Espacios adecuados para exponer
Dado el actual desarrollo y creciente interés en las exposiciones, especialmente de arte, hay una tendencia cada vez más difundida de transformar espacios gestados con otra finalidad, en lugares donde se montan exposiciones. Es decir, espacios expositivos. La resultante es que, en numerosas ocasiones, se destina un espacio residual o de paso para cumplir esta función.
Los inconvenientes de esta decisión son variados. Como no han sido pensados para cumplir dicha función y tampoco dejan de cumplir la originaria (circulación / espera / área inactiva) se producen interferencias y superposiciones que pueden hacer peligrar a las obras expuestas.
Desde el punto de vista del observador, tampoco es apropiado, porque la obra pierde parte de su valor comunicacional.
La distancia inadecuada entre observador y obra, la iluminación no apta que provoca sombras o reflejos no deseados, una ubicación con poca visibilidad, van en detrimento del objeto que se pretende exponer.
La elección del espacio expositivo que un artita plástico debe aprobar para exponer su obra debe contar con los requerimientos mínimos exigibles.

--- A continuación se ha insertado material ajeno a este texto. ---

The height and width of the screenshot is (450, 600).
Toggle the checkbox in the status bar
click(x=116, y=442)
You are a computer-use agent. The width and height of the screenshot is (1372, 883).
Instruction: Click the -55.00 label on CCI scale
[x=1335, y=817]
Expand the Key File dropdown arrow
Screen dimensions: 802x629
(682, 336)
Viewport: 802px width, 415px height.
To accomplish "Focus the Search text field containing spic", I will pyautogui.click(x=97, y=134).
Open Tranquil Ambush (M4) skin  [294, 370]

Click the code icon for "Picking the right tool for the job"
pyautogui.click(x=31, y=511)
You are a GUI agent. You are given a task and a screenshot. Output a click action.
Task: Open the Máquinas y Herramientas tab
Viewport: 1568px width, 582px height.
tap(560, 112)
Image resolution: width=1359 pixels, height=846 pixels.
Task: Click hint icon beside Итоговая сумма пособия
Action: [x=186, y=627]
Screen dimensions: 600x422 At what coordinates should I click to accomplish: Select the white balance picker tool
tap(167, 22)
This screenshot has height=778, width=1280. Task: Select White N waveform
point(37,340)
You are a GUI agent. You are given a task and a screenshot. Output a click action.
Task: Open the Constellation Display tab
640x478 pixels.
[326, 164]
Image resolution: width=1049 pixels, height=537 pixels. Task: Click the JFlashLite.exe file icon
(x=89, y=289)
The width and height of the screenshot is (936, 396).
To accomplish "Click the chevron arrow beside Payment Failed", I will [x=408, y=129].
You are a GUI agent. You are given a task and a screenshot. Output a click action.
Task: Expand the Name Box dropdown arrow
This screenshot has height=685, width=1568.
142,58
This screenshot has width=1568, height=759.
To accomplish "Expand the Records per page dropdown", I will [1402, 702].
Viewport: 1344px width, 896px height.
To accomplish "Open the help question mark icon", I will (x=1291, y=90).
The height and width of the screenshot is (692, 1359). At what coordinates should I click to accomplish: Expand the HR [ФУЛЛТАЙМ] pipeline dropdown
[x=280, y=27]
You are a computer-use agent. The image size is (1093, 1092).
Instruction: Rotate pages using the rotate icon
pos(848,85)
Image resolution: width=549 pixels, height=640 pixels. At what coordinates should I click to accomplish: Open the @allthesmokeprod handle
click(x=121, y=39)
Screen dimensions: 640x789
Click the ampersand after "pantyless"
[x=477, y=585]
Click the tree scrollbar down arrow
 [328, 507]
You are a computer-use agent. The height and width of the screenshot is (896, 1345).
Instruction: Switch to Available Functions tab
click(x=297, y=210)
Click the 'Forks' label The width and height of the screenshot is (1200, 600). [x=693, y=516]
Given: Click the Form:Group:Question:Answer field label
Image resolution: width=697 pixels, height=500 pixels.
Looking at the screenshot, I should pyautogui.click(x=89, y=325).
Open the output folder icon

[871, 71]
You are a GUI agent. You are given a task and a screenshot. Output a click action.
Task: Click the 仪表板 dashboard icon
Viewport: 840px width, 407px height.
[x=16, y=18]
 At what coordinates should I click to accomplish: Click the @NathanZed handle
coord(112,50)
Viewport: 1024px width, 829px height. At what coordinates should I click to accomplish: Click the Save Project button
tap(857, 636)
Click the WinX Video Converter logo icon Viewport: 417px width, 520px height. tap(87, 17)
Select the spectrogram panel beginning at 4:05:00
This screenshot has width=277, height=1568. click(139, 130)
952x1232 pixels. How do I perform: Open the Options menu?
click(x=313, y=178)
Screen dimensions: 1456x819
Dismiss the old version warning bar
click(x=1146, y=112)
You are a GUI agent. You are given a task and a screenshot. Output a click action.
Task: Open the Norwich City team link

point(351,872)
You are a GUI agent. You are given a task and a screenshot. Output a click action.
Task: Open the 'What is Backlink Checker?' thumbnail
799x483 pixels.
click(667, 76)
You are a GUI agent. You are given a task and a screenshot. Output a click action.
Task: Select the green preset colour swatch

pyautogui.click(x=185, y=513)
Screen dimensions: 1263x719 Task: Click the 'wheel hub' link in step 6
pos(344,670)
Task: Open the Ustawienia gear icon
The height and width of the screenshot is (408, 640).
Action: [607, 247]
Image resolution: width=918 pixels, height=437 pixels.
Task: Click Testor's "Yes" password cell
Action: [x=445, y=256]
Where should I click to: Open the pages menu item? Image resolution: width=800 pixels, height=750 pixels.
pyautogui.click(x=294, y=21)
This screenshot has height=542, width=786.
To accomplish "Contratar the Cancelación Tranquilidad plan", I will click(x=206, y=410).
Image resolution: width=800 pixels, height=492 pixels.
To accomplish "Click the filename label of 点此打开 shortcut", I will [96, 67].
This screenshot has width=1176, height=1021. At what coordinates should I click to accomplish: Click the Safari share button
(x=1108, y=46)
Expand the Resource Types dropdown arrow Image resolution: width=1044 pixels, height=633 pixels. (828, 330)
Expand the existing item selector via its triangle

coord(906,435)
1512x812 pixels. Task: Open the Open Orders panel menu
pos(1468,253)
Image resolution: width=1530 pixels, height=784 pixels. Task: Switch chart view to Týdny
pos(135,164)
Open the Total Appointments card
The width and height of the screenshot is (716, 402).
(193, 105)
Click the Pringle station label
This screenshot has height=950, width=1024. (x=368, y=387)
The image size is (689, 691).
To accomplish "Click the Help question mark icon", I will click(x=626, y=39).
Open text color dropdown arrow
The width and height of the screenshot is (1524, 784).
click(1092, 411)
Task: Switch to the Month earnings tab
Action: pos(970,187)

Muchas veces las condiciones administrativas de los organismos que facilitan el espacio son tentadoras para el expositor. Pero no debe rendirse fácilmente ante la búsqueda del sitio óptimo. Es aquí donde debe evaluar límites y posibilidades para decidir si ese espacio expositivo es el adecuado para dar a conocer su producción.
Lo aconsejable es dedicar un tiempo exclusivamente a la búsqueda del espacio adecuado para exponer su obra, y no presentarla de manera deslucida, en un sitio inapropiado.
No hay que desestimar la posibilidad de consultar con un curador o especialista en el trabajo con el espacio que pueda aportar su conocimiento y orientar sobre las características de cada espacio sugerido. Su aporte e intervención es una ayuda invalorable para la selección del mismo, al conocer y discutir con el artista el guión temático de su presentación.